Mengandung Ezim Babi Mie Impor Korea Ditarik Dari Pasar

Mengandung Ezim Babi Mie Impor Korea Ditarik Dari Pasar

Faktual.co.id – Langkah BPOM untuk menarik beberapa mie instan asal Korea  yang diduga mengandung babi perlu didukung dan diapresiasi. Tindakan tersebut dinilai sebagai salah satu upaya perlindungan konsumen yang memang sudah semestinya rutin dilakukan. Apalagi, di saat melaksanakan ibadah puasa seperti ini, perlindungan konsumen sangat perlu diperhatikan dan diutamakan.
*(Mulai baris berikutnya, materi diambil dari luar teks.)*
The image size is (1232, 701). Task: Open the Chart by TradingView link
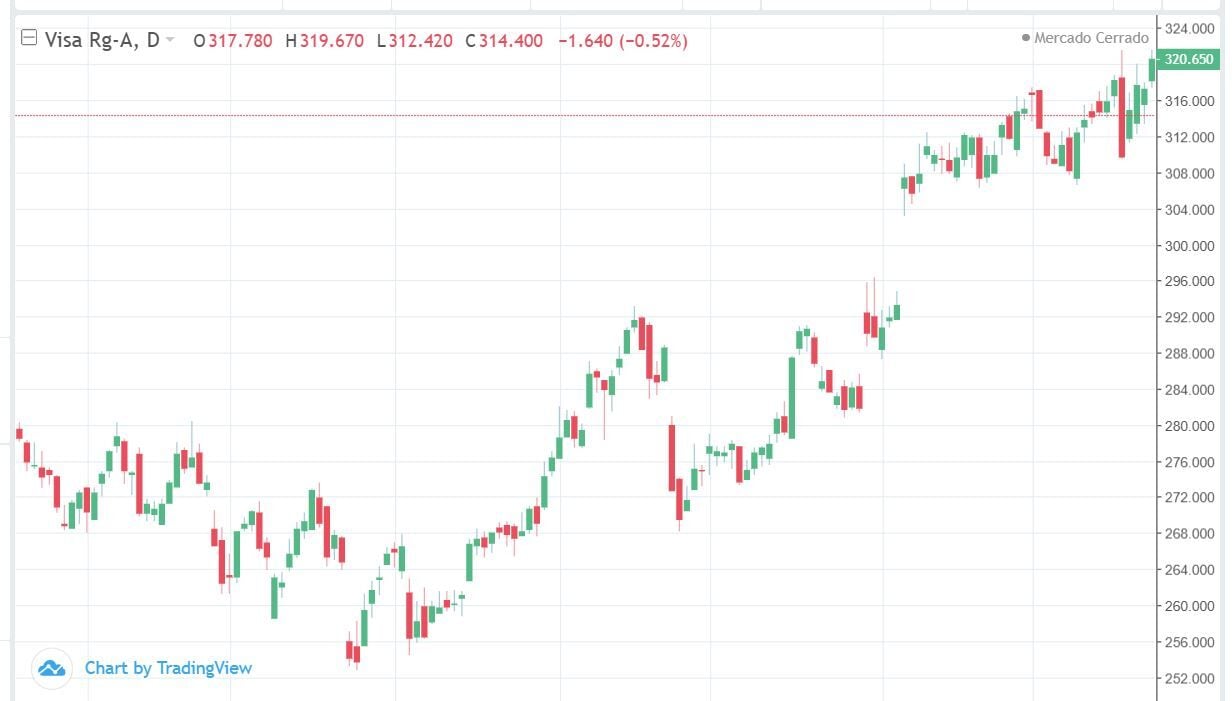168,668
Dalam siaran persnya, Wakil Ketua Komisi IX DPR RI, Saleh Partaonan Daulay katakan “Sebetulnya, kalau ada merk yang mengatakan bahwa mie-mie itu mengandung babi, tetap saja boleh dijual. Tentu konsumennya adalah non-muslim. Tapi kalau tidak ada labelnya, ini menjadi masalah sebab bisa saja dibeli dan dikonsumsi orang Islam. Sementara dalam ajaran Islam, daging babi betul-betul diharamkan. Ada ketidakjujuran yang dilakukan oleh importirnya”

Namun demikian, kita juga bisa mempertanyakan kinerja BPOM. Sebab, sebelum izin import diperoleh, biasanya pengusaha impotirnya terlebih dahulu meminta izin kepada berbagai instansi terkait, termasuk kepada BPOM untuk melihat tingkat keamanan pangan yang akan diimport tersebut.
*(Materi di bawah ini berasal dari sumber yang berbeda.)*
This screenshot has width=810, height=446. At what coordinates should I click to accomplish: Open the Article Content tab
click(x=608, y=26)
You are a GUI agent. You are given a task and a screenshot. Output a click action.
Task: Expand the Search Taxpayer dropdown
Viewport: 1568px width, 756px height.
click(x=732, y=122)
“Waktu mengeluarkan izin, apakah BPOM tidak mengecek ini. Mestinya soal kandungannya juga harus diperiksa. Kenapa setelah masuk ke Indonesia baru kemudian ada temuan seperti ini?”

Oleh karena itu, BPOM dituntut untuk menjelaskan ke publik sejak kapan mie-mie tersebut ada di tanah air. Bisa jadi, mie-mie tersebut telah banyak dikonsumsi oleh masyarakat tanpa mengetahui bahwa ada kandungan babi di dalamnya. Kalau itu betul, bisa jadi ini kelalaian pihak BPOM untuk melakukan antisipasi. “Apresiasi kita pada BPOM tidak mengurangi upaya kita untuk mengoreksi berbagai hal yang dianggap tidak benar. Ini harus betul-betul menjadi perhatian BPOM. Perlu ada penjelasan resmi dari BPOM”.
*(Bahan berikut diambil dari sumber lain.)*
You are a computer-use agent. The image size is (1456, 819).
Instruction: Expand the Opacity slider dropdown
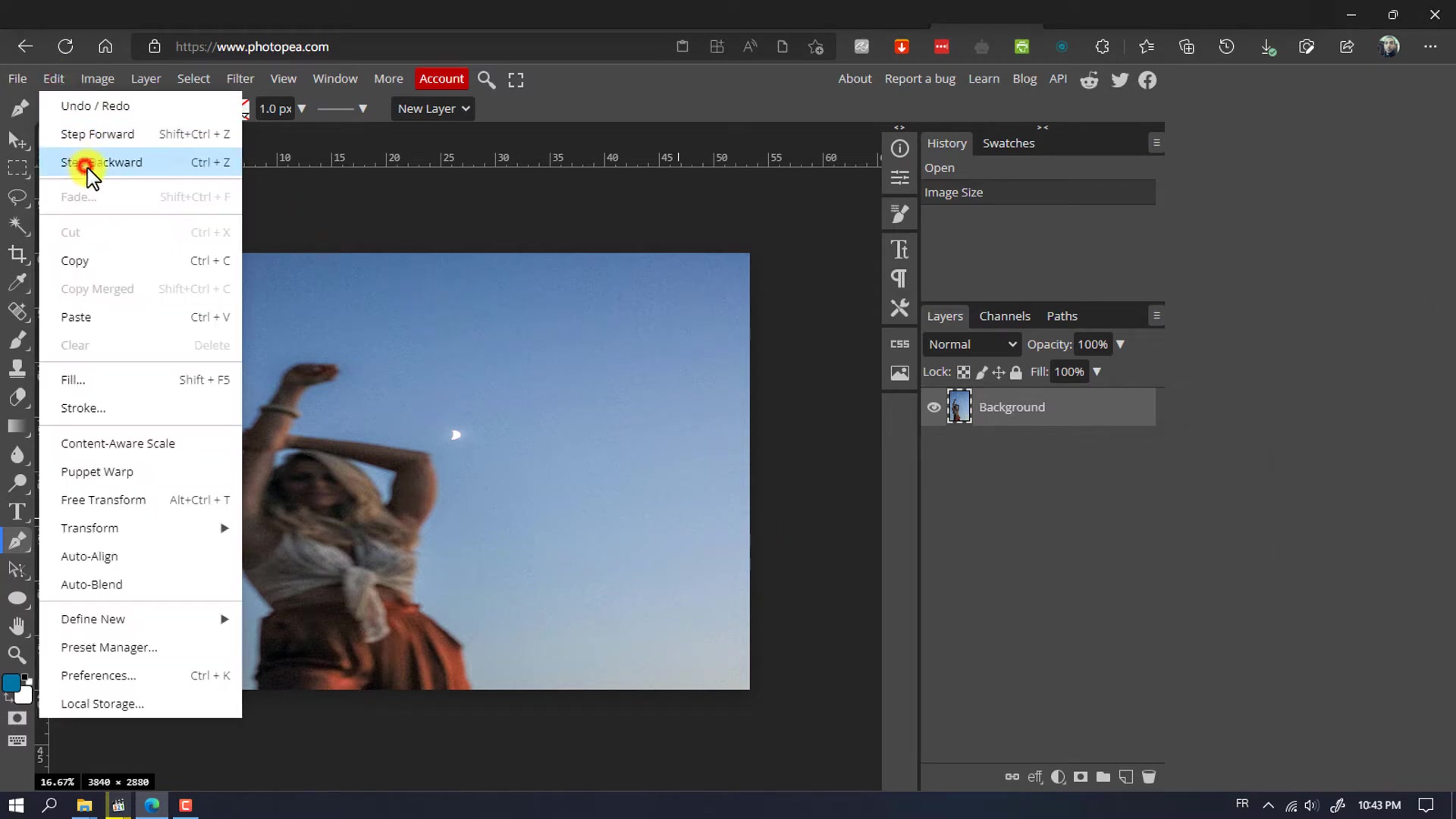pos(1120,344)
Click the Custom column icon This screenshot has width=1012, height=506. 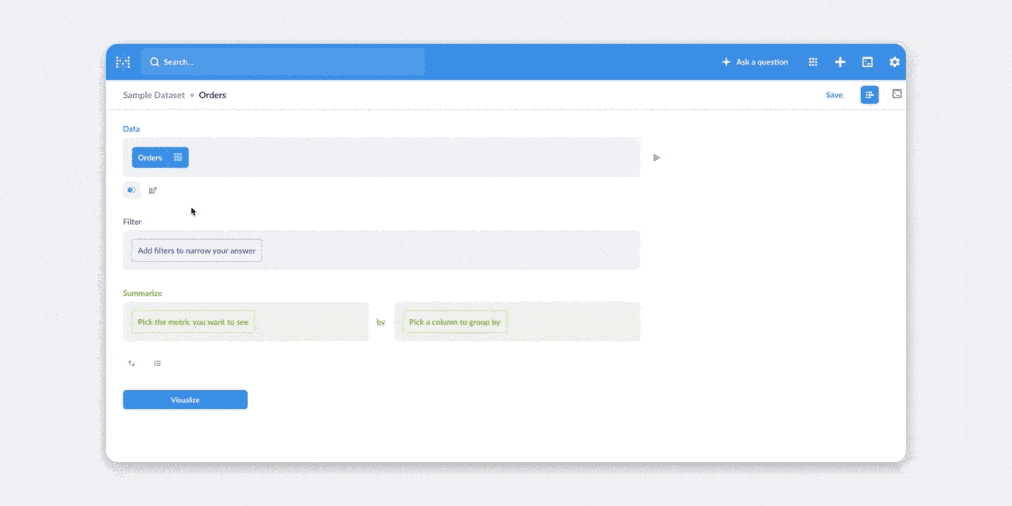coord(153,190)
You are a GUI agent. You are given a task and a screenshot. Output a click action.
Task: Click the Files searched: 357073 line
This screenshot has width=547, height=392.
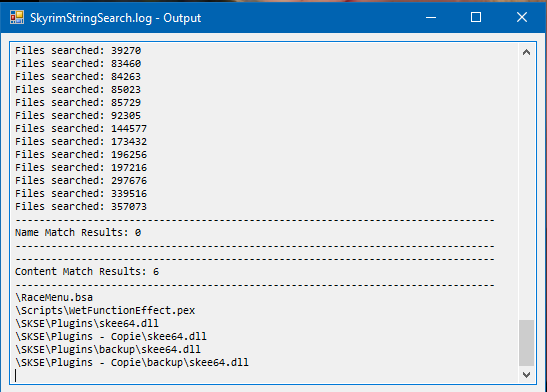click(81, 206)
Anggota DPR FPAN dari Dapil Sumut II ini menegaskan, BPOM dan kementerian perdagangan diminta menerapkan sanksi dan tindakan tegas kepada importir yang tidak jujur. Termasuk importir yang mengimpor mie instan yang mengandung babi dari Korea. Tindakan dan sanksi tegas perlu diberikan agar kejadian seperti ini tidak terjadi lagi di masa yang akan datang.

“Jangan sampai para importir itu hanya memikirkan keuntungan saja. Keamanan dan kenyamanan konsumen harus juga diprioritaskan”. Sanksi dan tindakan tegas itu bisa dilakukan sesuai dengan tingkat kelalaiannya. Selain sanksi administratif, sanksi pencabutan izin importir pun bisa diberikan. Kita percayakan kepada pemerintah untuk menyelesaikan masalah ini. Termasuk sanksi dan tindakan tegas apa yang akan dikeluarkan. “Ada aturan dan ketentuan mengenai hal ini. Pemerintah tentu akan merujuk pada aturan perundangan yang ada itu”.